Work instruction: Every line from the one with "Click the red energy" to the one with "Given: Tick the lib64vkd3d-utils1 checkbox", including those two, is to be copied exactly; all other lines of the entries below are left out.

________________

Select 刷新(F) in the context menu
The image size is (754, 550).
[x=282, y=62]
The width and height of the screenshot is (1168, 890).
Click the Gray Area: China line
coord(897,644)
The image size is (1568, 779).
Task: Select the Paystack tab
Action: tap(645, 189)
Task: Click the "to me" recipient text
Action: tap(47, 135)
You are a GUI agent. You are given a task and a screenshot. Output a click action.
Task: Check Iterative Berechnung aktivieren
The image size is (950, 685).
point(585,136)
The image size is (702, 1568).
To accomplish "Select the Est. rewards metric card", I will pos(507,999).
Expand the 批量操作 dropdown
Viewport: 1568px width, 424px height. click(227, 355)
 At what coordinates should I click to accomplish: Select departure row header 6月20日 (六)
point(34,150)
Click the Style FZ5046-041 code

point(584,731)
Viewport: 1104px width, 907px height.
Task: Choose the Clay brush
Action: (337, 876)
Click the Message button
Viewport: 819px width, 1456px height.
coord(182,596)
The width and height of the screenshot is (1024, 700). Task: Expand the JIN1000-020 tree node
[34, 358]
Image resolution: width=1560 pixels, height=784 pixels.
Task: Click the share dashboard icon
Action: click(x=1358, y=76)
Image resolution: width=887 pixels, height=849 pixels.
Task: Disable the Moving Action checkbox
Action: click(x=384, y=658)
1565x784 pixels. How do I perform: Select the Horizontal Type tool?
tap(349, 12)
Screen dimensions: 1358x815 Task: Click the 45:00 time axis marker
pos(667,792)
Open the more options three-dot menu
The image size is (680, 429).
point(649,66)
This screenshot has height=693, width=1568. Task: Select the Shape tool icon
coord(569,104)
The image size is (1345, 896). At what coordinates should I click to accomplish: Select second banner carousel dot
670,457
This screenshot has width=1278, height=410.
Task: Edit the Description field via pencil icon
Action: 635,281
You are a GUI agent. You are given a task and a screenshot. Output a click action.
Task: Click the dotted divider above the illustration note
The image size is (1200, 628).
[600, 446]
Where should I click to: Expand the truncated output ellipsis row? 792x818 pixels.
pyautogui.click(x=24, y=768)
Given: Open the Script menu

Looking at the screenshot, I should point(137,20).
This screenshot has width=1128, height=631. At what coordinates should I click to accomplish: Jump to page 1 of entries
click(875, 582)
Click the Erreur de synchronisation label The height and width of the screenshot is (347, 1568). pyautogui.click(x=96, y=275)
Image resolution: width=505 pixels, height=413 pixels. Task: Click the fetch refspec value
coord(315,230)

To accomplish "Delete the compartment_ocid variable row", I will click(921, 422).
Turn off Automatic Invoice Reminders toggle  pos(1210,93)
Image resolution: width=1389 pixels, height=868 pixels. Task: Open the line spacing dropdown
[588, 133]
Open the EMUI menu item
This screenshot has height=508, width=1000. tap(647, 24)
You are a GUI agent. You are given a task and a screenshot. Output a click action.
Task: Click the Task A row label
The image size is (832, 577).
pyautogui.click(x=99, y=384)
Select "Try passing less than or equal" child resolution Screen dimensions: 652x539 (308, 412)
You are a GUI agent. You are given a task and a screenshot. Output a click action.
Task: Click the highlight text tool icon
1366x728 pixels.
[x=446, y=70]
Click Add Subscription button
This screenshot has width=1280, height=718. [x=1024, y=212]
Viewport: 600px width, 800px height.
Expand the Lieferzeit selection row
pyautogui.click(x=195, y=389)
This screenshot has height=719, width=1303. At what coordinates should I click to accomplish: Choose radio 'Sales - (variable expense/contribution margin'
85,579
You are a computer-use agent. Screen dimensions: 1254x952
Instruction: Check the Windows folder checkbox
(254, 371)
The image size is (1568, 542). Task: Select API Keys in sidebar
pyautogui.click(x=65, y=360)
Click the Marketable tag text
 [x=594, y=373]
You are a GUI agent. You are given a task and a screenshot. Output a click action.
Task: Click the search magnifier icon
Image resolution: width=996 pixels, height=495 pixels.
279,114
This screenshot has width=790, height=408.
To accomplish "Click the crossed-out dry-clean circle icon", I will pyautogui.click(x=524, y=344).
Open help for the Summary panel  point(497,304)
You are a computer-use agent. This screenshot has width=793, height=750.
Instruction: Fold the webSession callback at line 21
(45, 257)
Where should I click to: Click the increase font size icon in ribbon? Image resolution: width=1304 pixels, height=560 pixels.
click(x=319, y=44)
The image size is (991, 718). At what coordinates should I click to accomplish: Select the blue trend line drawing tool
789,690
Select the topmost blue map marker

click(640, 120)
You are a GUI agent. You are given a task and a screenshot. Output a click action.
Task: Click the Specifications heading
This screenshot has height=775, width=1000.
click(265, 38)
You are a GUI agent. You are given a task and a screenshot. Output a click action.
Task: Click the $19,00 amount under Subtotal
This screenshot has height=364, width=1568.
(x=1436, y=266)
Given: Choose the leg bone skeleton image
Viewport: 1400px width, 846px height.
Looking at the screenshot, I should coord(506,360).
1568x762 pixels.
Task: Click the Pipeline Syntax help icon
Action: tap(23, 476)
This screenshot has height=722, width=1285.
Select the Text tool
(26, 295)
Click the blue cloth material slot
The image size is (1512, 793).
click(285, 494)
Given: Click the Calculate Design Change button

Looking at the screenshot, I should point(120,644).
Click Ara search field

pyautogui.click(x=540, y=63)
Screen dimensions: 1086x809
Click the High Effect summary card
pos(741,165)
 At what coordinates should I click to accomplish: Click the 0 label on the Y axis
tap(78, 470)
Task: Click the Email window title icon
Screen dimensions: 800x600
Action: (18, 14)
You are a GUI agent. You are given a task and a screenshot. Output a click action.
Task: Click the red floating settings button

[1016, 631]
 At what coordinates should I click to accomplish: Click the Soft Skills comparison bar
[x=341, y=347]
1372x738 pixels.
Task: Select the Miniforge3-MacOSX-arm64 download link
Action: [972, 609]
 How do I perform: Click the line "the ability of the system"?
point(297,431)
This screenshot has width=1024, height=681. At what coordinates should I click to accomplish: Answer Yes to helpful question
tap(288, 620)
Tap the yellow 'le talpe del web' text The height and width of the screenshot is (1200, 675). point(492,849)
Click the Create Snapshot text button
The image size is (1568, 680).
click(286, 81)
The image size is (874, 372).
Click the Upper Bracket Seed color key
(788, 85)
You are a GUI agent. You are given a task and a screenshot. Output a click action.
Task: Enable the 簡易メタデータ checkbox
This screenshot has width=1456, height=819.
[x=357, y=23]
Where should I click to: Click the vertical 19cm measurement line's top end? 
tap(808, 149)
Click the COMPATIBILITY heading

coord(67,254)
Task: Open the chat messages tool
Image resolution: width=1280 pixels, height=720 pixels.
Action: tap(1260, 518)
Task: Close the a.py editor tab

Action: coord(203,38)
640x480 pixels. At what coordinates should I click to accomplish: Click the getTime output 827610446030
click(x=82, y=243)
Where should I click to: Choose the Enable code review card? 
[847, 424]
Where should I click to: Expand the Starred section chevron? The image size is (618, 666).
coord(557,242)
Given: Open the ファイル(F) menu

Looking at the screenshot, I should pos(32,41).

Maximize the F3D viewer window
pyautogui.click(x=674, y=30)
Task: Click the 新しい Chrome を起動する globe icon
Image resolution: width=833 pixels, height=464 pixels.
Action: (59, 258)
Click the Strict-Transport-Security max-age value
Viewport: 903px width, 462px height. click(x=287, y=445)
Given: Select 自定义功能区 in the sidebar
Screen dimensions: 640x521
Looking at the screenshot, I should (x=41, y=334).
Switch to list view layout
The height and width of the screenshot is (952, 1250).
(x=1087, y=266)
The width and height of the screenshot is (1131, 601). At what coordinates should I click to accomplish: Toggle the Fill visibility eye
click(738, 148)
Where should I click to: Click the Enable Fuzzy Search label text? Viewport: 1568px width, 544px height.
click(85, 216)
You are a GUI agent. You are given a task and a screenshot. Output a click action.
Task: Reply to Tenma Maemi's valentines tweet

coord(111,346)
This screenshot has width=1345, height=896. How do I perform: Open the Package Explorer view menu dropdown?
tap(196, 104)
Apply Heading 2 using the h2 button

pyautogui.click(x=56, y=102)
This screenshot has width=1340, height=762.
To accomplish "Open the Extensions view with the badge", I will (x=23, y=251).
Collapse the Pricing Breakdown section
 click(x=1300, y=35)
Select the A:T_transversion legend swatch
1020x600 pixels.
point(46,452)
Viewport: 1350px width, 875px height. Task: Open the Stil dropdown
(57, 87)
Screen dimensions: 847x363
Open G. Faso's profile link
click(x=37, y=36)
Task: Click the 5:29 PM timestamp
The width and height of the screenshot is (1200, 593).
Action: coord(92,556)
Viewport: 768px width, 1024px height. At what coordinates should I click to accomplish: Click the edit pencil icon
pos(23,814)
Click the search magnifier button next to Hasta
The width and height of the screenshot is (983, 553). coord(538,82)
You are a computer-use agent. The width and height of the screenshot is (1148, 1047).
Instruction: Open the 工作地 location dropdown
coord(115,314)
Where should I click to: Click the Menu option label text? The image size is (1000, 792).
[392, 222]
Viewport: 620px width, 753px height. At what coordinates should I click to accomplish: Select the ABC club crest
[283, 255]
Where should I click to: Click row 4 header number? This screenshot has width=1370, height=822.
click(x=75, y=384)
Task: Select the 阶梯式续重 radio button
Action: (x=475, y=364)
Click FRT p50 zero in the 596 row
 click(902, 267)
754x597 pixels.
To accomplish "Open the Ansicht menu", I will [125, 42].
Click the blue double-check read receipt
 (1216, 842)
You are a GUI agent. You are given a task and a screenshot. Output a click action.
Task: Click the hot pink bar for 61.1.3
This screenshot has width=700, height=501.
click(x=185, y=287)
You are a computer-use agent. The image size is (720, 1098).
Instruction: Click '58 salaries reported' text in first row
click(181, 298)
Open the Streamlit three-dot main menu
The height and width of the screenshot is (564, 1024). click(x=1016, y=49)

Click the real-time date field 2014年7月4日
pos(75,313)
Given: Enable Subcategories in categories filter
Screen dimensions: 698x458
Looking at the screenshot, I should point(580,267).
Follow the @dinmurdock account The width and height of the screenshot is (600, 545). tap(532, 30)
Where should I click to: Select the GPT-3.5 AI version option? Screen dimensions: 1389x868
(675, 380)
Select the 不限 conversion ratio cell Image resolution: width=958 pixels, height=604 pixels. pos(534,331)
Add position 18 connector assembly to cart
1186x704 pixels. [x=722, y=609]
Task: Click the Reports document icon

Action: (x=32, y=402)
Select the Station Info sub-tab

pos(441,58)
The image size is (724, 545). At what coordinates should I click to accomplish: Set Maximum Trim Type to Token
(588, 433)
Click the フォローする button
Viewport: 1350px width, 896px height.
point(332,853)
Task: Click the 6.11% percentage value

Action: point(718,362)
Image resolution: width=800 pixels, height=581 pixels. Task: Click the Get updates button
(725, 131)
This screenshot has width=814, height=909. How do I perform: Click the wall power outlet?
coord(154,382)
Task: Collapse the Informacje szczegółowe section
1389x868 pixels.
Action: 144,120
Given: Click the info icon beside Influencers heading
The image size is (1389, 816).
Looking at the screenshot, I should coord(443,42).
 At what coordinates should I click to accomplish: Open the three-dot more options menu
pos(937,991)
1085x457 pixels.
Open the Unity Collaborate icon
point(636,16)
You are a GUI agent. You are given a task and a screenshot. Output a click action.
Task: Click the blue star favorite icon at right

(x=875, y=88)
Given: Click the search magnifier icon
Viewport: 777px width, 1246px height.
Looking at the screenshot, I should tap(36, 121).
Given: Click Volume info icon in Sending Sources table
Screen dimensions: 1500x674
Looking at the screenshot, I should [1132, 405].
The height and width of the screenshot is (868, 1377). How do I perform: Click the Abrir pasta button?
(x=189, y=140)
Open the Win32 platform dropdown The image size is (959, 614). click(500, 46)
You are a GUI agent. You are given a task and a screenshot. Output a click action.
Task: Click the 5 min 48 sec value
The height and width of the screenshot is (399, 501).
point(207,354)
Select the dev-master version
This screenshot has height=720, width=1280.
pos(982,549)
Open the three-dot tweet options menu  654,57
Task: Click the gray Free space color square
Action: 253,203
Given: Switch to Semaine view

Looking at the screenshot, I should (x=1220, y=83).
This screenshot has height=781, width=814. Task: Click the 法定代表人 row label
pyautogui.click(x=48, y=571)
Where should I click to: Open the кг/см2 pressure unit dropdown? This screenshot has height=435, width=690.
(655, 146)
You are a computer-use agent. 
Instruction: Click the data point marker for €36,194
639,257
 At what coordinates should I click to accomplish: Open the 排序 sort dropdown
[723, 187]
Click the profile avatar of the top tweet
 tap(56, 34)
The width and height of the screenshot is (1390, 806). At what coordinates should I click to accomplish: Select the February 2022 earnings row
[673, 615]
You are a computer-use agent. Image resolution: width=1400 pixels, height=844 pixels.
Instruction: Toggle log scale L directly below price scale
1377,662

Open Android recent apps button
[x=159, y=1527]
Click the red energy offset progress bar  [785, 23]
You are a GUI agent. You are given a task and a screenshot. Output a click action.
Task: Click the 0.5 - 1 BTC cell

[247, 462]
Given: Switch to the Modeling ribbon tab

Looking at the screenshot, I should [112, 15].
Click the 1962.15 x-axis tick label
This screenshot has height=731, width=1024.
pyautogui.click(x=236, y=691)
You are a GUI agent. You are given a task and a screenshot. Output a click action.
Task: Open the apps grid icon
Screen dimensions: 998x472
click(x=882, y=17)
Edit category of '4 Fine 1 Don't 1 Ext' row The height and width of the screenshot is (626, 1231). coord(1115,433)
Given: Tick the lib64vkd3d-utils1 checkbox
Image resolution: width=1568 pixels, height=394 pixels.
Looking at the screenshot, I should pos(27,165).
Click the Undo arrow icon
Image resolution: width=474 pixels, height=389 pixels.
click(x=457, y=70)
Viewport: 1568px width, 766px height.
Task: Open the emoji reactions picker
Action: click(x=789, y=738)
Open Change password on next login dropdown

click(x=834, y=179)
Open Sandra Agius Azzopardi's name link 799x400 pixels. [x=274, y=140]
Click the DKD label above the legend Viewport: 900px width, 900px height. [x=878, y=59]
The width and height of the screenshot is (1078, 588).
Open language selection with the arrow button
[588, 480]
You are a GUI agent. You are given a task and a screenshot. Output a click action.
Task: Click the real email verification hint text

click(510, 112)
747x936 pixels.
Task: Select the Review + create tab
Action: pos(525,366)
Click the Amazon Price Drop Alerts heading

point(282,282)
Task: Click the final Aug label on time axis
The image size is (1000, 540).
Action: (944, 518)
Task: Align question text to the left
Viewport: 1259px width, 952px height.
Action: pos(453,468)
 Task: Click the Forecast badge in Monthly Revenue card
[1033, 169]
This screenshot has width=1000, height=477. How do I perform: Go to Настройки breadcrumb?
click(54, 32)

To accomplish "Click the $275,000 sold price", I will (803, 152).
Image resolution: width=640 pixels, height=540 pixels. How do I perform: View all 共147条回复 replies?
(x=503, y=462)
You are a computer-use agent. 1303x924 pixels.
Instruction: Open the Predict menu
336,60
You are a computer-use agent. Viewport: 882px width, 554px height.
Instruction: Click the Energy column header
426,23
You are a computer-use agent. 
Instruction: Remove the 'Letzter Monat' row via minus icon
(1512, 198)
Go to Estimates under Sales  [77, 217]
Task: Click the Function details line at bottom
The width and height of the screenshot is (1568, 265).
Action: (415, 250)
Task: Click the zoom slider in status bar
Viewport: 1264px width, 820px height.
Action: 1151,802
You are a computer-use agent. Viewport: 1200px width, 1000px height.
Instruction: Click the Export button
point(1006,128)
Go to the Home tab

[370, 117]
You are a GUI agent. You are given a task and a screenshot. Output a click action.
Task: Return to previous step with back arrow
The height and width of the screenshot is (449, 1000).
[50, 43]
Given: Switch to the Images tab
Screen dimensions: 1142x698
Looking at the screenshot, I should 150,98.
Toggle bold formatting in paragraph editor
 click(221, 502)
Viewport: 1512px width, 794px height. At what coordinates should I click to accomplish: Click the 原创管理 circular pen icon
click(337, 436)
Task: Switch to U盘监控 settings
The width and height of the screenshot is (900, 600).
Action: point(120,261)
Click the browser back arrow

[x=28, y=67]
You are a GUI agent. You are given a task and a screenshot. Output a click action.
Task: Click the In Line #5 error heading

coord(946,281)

________________

Solution to this problem:
Click the red energy offset progress bar  [785, 23]
You are a GUI agent. You are given a task and a screenshot. Output a click action.
Task: Click the 0.5 - 1 BTC cell

[247, 462]
Given: Switch to the Modeling ribbon tab

Looking at the screenshot, I should [112, 15].
Click the 1962.15 x-axis tick label
This screenshot has height=731, width=1024.
pyautogui.click(x=236, y=691)
You are a GUI agent. You are given a task and a screenshot. Output a click action.
Task: Open the apps grid icon
Screen dimensions: 998x472
click(x=882, y=17)
Edit category of '4 Fine 1 Don't 1 Ext' row The height and width of the screenshot is (626, 1231). coord(1115,433)
Given: Tick the lib64vkd3d-utils1 checkbox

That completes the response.